PROBLEM STATEMENT:
Could you retype every line of the data underneath without altering anything?

(Recorded data)
<<<<
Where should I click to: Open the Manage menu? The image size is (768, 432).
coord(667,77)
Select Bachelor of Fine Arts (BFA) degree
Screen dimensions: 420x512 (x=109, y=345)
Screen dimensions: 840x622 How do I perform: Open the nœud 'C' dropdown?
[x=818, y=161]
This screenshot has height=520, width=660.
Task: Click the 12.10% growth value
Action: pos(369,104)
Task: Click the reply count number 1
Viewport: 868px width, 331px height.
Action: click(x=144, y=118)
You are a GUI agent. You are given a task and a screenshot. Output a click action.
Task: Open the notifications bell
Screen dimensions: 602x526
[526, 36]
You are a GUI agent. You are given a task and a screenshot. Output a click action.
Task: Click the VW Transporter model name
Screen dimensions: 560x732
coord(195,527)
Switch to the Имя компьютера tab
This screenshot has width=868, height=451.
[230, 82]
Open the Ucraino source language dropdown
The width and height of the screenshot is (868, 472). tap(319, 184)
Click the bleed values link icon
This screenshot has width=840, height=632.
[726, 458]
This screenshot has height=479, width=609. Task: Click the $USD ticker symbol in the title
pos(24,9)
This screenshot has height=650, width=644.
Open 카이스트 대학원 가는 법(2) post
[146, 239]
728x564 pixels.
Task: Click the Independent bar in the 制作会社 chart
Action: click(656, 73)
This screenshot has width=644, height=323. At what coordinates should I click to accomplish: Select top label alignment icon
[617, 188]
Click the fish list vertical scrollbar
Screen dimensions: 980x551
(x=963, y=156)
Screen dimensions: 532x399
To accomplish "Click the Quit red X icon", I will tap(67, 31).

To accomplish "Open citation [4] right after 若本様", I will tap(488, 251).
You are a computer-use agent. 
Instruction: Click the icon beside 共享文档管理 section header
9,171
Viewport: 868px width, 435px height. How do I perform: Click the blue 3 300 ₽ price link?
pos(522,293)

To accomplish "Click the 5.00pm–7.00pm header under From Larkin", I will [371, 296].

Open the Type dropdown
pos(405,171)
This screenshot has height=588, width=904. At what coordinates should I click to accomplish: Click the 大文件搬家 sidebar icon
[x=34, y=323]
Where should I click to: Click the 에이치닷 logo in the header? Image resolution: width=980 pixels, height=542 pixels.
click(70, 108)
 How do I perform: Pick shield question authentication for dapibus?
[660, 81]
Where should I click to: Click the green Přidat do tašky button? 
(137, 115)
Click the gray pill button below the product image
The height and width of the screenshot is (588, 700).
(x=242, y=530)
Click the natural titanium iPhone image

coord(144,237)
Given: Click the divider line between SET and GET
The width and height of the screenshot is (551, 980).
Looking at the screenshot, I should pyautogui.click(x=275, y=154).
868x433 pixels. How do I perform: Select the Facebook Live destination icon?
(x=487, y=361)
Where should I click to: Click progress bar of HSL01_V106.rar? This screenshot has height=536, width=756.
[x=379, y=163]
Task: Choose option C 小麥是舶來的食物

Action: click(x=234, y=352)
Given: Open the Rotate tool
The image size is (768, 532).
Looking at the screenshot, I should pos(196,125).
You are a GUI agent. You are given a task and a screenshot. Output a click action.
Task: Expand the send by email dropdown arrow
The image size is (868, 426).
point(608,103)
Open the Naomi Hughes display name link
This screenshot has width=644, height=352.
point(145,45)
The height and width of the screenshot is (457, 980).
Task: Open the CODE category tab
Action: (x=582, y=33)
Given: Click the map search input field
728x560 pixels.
>>>>
TASK OUTPUT:
Where should I click to: Open the Manage menu? The image size is (768, 432).
coord(667,77)
Select Bachelor of Fine Arts (BFA) degree
Screen dimensions: 420x512 (x=109, y=345)
Screen dimensions: 840x622 How do I perform: Open the nœud 'C' dropdown?
[x=818, y=161]
This screenshot has height=520, width=660.
Task: Click the 12.10% growth value
Action: pos(369,104)
Task: Click the reply count number 1
Viewport: 868px width, 331px height.
Action: click(x=144, y=118)
You are a GUI agent. You are given a task and a screenshot. Output a click action.
Task: Open the notifications bell
Screen dimensions: 602x526
[526, 36]
You are a GUI agent. You are given a task and a screenshot. Output a click action.
Task: Click the VW Transporter model name
Screen dimensions: 560x732
coord(195,527)
Switch to the Имя компьютера tab
This screenshot has width=868, height=451.
[230, 82]
Open the Ucraino source language dropdown
The width and height of the screenshot is (868, 472). tap(319, 184)
Click the bleed values link icon
This screenshot has width=840, height=632.
[726, 458]
This screenshot has height=479, width=609. Task: Click the $USD ticker symbol in the title
pos(24,9)
This screenshot has height=650, width=644.
Open 카이스트 대학원 가는 법(2) post
[146, 239]
728x564 pixels.
Task: Click the Independent bar in the 制作会社 chart
Action: click(656, 73)
This screenshot has width=644, height=323. At what coordinates should I click to accomplish: Select top label alignment icon
[617, 188]
Click the fish list vertical scrollbar
Screen dimensions: 980x551
(x=963, y=156)
Screen dimensions: 532x399
To accomplish "Click the Quit red X icon", I will tap(67, 31).

To accomplish "Open citation [4] right after 若本様", I will tap(488, 251).
You are a computer-use agent. 
Instruction: Click the icon beside 共享文档管理 section header
9,171
Viewport: 868px width, 435px height. How do I perform: Click the blue 3 300 ₽ price link?
pos(522,293)

To accomplish "Click the 5.00pm–7.00pm header under From Larkin", I will [371, 296].

Open the Type dropdown
pos(405,171)
This screenshot has height=588, width=904. At what coordinates should I click to accomplish: Click the 大文件搬家 sidebar icon
[x=34, y=323]
Where should I click to: Click the 에이치닷 logo in the header? Image resolution: width=980 pixels, height=542 pixels.
click(70, 108)
 How do I perform: Pick shield question authentication for dapibus?
[660, 81]
Where should I click to: Click the green Přidat do tašky button? 
(137, 115)
Click the gray pill button below the product image
The height and width of the screenshot is (588, 700).
(x=242, y=530)
Click the natural titanium iPhone image

coord(144,237)
Given: Click the divider line between SET and GET
The width and height of the screenshot is (551, 980).
Looking at the screenshot, I should pyautogui.click(x=275, y=154).
868x433 pixels. How do I perform: Select the Facebook Live destination icon?
(x=487, y=361)
Where should I click to: Click progress bar of HSL01_V106.rar? This screenshot has height=536, width=756.
[x=379, y=163]
Task: Choose option C 小麥是舶來的食物

Action: click(x=234, y=352)
Given: Open the Rotate tool
The image size is (768, 532).
Looking at the screenshot, I should pos(196,125).
You are a GUI agent. You are given a task and a screenshot. Output a click action.
Task: Expand the send by email dropdown arrow
The image size is (868, 426).
point(608,103)
Open the Naomi Hughes display name link
This screenshot has width=644, height=352.
point(145,45)
The height and width of the screenshot is (457, 980).
Task: Open the CODE category tab
Action: (x=582, y=33)
Given: Click the map search input field
728x560 pixels.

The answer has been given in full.